- What to produce -
Please copy out the lines below word for word, changing nothing.

- Data provided -
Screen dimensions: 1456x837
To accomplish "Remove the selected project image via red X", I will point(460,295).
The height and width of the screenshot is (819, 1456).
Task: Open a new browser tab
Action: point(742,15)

- Response below -
Screen dimensions: 1456x837
To accomplish "Remove the selected project image via red X", I will point(460,295).
The height and width of the screenshot is (819, 1456).
Task: Open a new browser tab
Action: point(742,15)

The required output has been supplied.